5 responses to “Grounding the No-Fly List: Part One of a Three-Part Series of Columns

  1. ingeborg oppenheimer says:

    gads, am i glad my parents gave me an atypical name! while this article is about constitutional law, the subject should more appropriately be called human rights law! with near-daily reports of terrorist acts and news about the islamist aim of converting the world to its version of islam, nobody in his right mind objects to keeping lists of people to watch out for. but for such list-keeping to be without a mechanism for those listed to challenge their listing is positively unamerican!

    • shanen says:

      If you read the column carefully, you would not feel so much confidence in your odd name.

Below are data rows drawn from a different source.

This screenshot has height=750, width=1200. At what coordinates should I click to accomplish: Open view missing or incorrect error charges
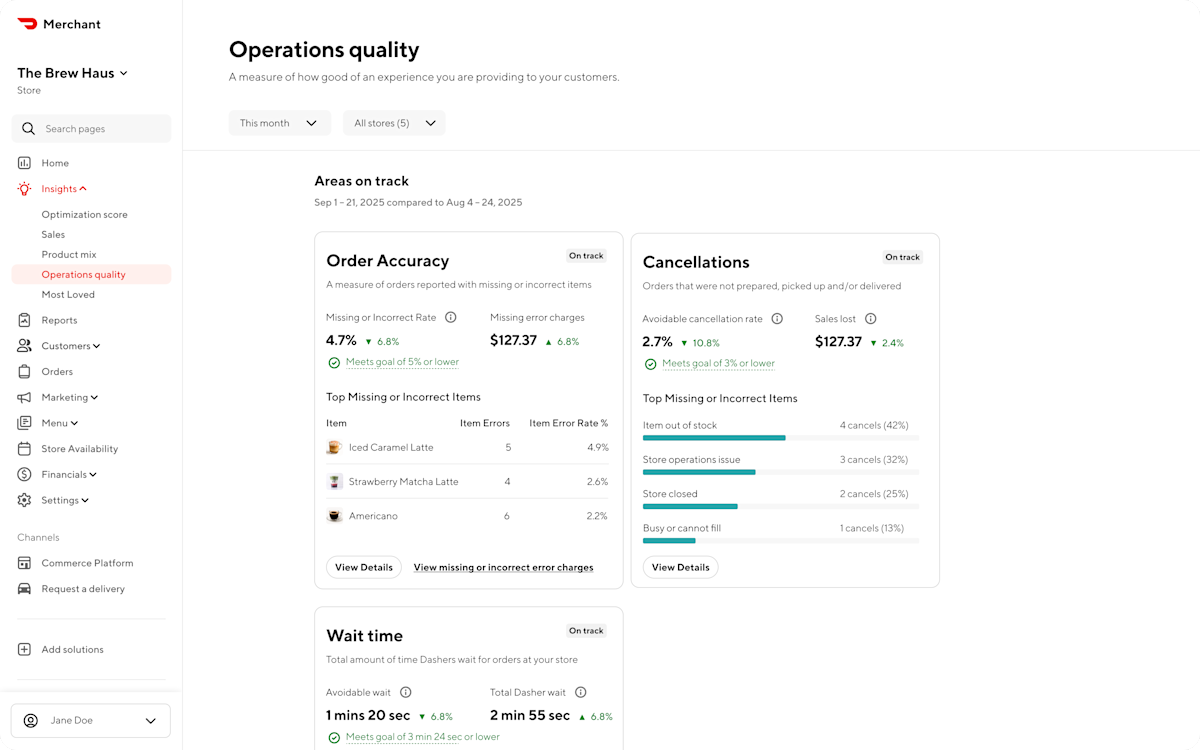[503, 567]
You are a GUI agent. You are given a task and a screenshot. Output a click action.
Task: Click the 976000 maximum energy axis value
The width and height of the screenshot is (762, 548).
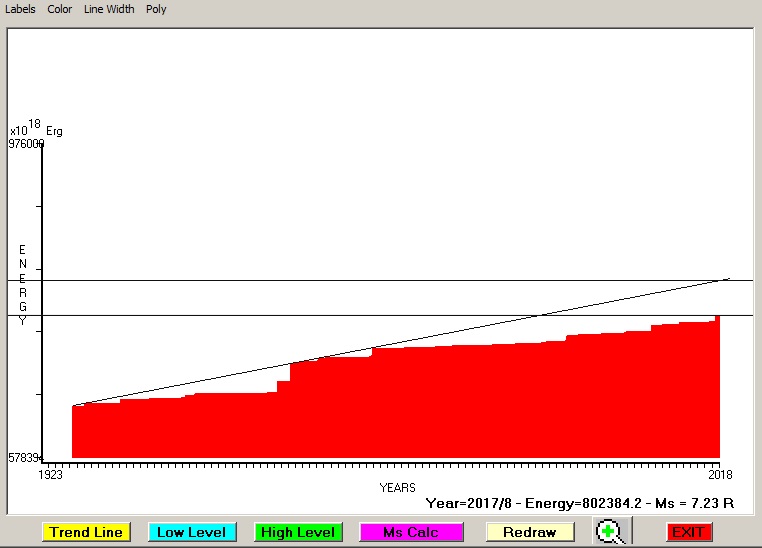pyautogui.click(x=26, y=144)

In fact, the real or potential terrorists might find it better to claim your “atypical” name to take advantage of your existing identity, especially if you do travel often. Since the bad guys are routinely treating aliases as disposable resources, it certainly wouldn’t matter to them if they destroyed your personal reputation, but the authorities who might be checking the suspicious names against the various secret lists could easily over-jump to the conclusion that there can’t be two people with such a name. Since you’ve never done anything problematic, the nasty guys could almost count on being waved through if they can poach a bit of your identity…

      • ingeborg oppenheimer says:

        interesting point, shanon! well, then, i’m glad my traveling days are over! :-)

  2. ZorroFLL says:

    Thanks John, We are all curious to know how this decision affects ‘non-citizen U.S. nationals’ and others who might have no legal nexus to the de-facto terrorist entitites of the U.S. corporation out of D.C. Under natural law one man can not impede the travel of another, without just cause.

  3. shanen says:

    I think it might be better to rename them “Thought crime lists”. If these people had actually performed some criminal act, then they could be arrested, but all we have is someone who thinks the listed person might be thinking about committing a crime. Insofar a restricting freedom of movement is a form of punishment, we are punishing them on someone’s thought that the person might have criminal potential. This is really sick and twisted and downright un-American–or do I deserve to be listed for having that sick thought?

    The One Percent Doctrine by Ron Suskind helps explain the minimalism in the inclusion criteria. Part of the big dick Cheney’s insane remorse or remorseful insanity? Or just the entry point for more dangerous thoughts about conspiracies against journalists? Was Ron Suskind’s child actually poisoned? Should I believe that Michael Hastings car electronic control system was hacked and converted into the weapon for his murder? Oh wait. Saying such things in public may be enough to get me listed, eh?

    There is a solution, but it sounds like a joke. Sorry, but I’m certain it is not the American legal system and especially not the Supreme Court (of political hypocrisy, which most recently denied normal citizens ANY personal buffer of protection in the name of Free Speech not long after ruling they deserve an enormous ‘judicial’ buffer around their own building). The solution would actually involve that silly old Bill of Rights. I should be allowed to exercise the rights to protect my personal information, and even to hold it under normal circumstances. As it ought to apply here, I want to know WHICH lists I’ve been included on, and why. As noted, expecting that kind of information now sounds like a joke. I can’t even find out what the EVIL google is holding against me (after several years of pursuing it).